[Explore the material]:
1) From the composer-groups thread, list every composer that joen_cph names as part of the "New England/Boston Six" group.
2) Write the next reply in the composer-groups thread, carrying on after its last post.

# Groups like the mighty handful or les six?



## Manok (Aug 29, 2011)

I was wondering if anyone knew of groups of composers like these two, and tried searching but didn't know if there was a technical term for such groups? While I'm at it I May as well ask if anyone knows of other countries groups?


----------



## joen_cph (Jan 17, 2010)

There´s at least the "New England/Boston Six" Group (Amy Beach, Chadwick, MacDowell, Paine, Foote, Parker .... ). But the term was coined afterwards http://en.wikipedia.org/wiki/Second_New_England_School

And of course the Darmstadt School, but a rather fluent concept http://en.wikipedia.org/wiki/Darmstadt_School


----------



## Mahlerian (Nov 27, 2012)

Well, there was the New England School of composers in the late 19th century, sometimes (according to Wiki) called the "Boston Six", including Paine, Chadwick, Beach, and MacDowell. This was really the first mature group of American composers, although the first truly world-class composer from the US was Ives, in my opinion.

There's also La jeune France, a group that was roughly opposed to the Neoclassicism of Les Six as well as serialism, the most famous two members of which were André Jolivet and Olivier Messiaen.

Finally, Japan had the Jikken Kōbō, a group of composers and artists dedicated to the avant-garde. Composers Tōru Takemitsu and Joji Yuasa were among them.

[Data shown]:
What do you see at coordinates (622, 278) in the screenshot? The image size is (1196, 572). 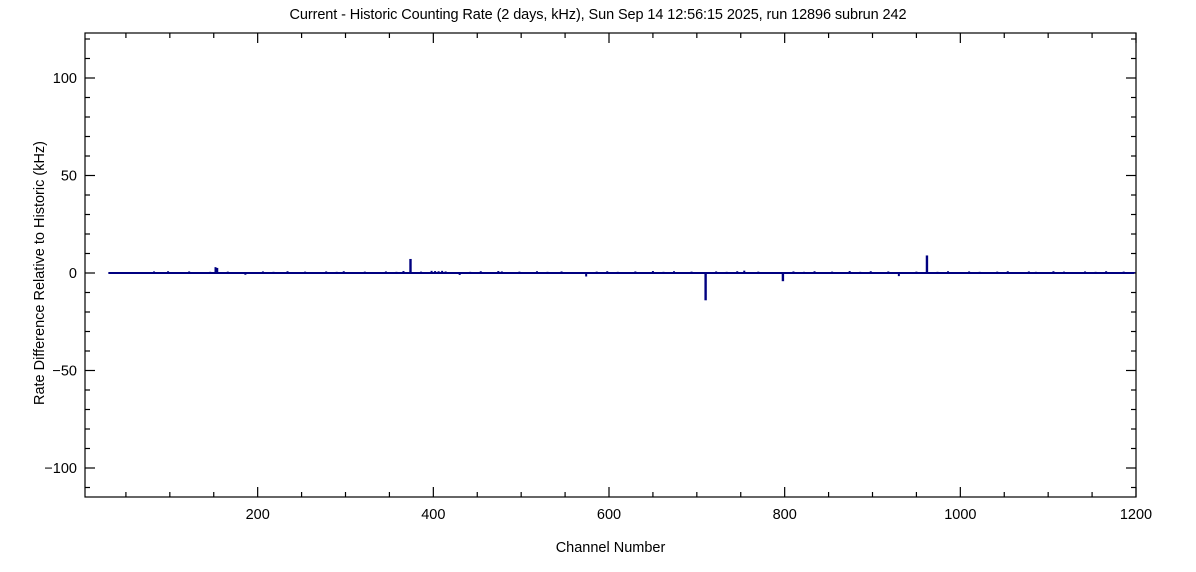 I see `data-series` at bounding box center [622, 278].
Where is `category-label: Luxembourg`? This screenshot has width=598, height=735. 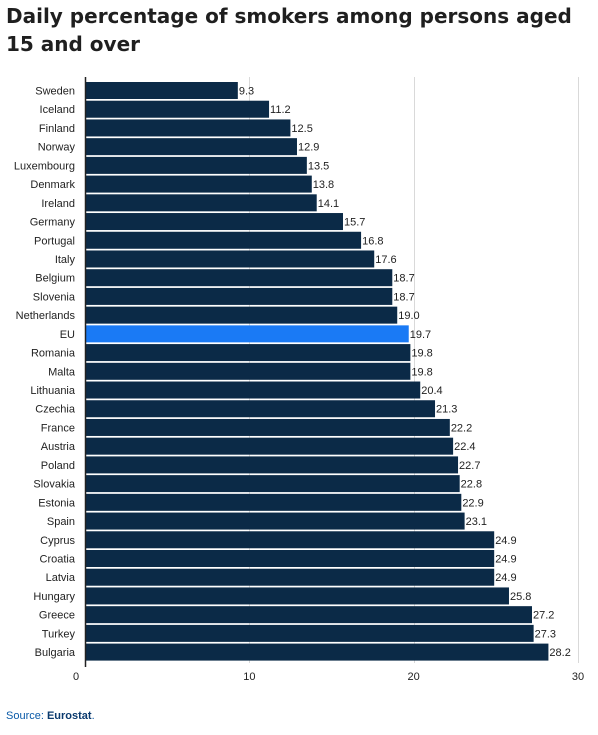 category-label: Luxembourg is located at coordinates (44, 166).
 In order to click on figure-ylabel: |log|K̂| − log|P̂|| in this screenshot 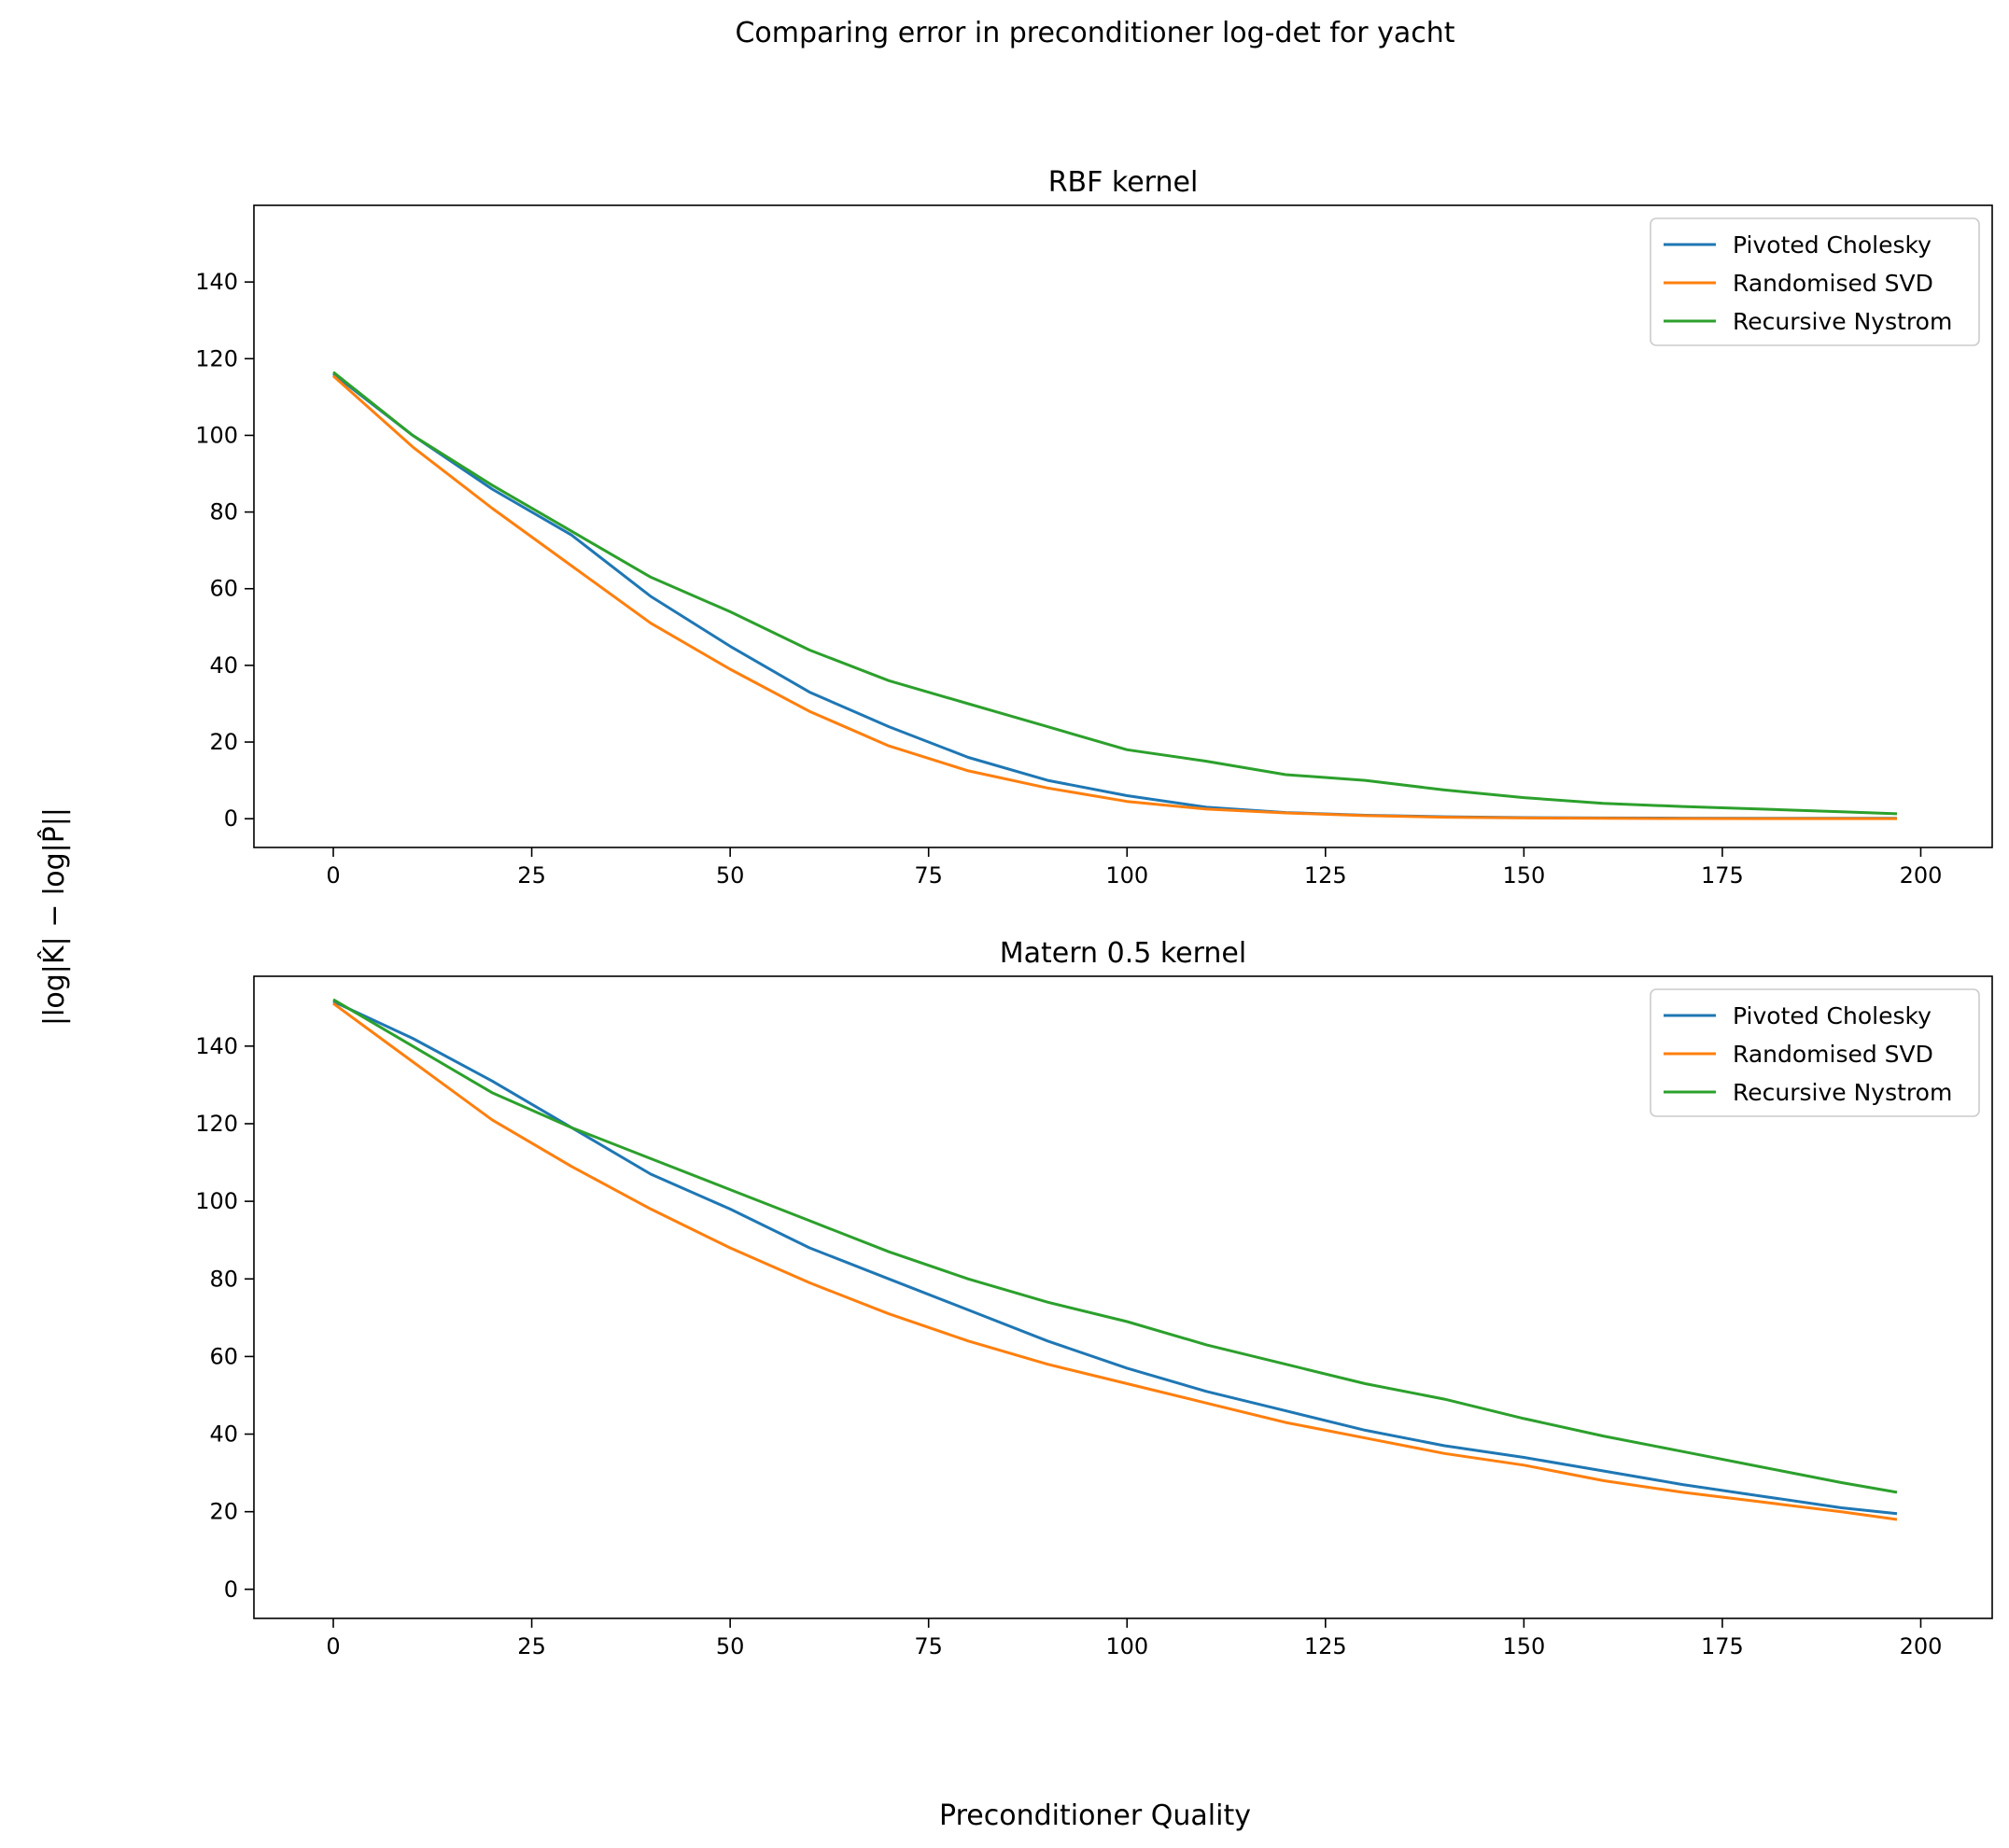, I will do `click(54, 916)`.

[Per-task outputs]:
1) Amy Beach, Chadwick, MacDowell, Paine, Foote, Parker

2)
----------



## Guest (Jun 15, 2013)

There was a pretty distinct crowd in Michigan for awhile. Mumma, Reynolds, Behrman, Ashley and the like. Sonic Arts Union. Some pretty sweet stuff came out of that group.

Composers in New York around the same time (early sixties) were often divided into uptown and downtown, though that was much less cohesive.

More cohesive were the Fluxus folks. Now that was a group! Maciunas, Brecht, Ono, Paik, Higgens. Heady times.

Electronic music studios have had more or less cohesive groups from time to time. The most prominent, probably, was the earliest, the GRM in Paris.


----------



## norman bates (Aug 18, 2010)

what about the "ultramodernists"? Ruth Crawford Seeger, Dane Rudhyar, Henry Cowell, Carl Ruggles, Leo Ornstein, Antheil... but I don't know if they really were a group.


----------



## PetrB (Feb 28, 2012)

Historically lumped together, and an affinity group if not an actual movement,
THE FIVE. (lol.) Russian 'nationalist' composers.... here is the first paragraph from the linked article below.
The Five, also known as The Mighty Handful (Russian: Могучая кучка, Moguchaya kuchka), The Balakirev Circle, and The New Russian School, refers to a circle of composers who met in Saint Petersburg, Russia, in the years 1856-1870: Mily Balakirev (the leader), César Cui, Modest Mussorgsky, Nikolai Rimsky-Korsakov and Alexander Borodin. The group had the aim of producing a specifically Russian kind of art music, rather than one that imitated older European music or relied on European-style conservatory training. In a sense, they were a branch of the Romantic Nationalist movement in Russia, sharing similar artistic goals with the Abramtsevo Colony and Russian Revival.

http://en.wikipedia.org/wiki/The_Five_%28composers%29


----------



## DrKilroy (Sep 29, 2012)

Also the Boston School with Arthur Berger, Irving Fine, Lukas Foss, Alexei Haieff, Harold Shapero and Claudio Spies.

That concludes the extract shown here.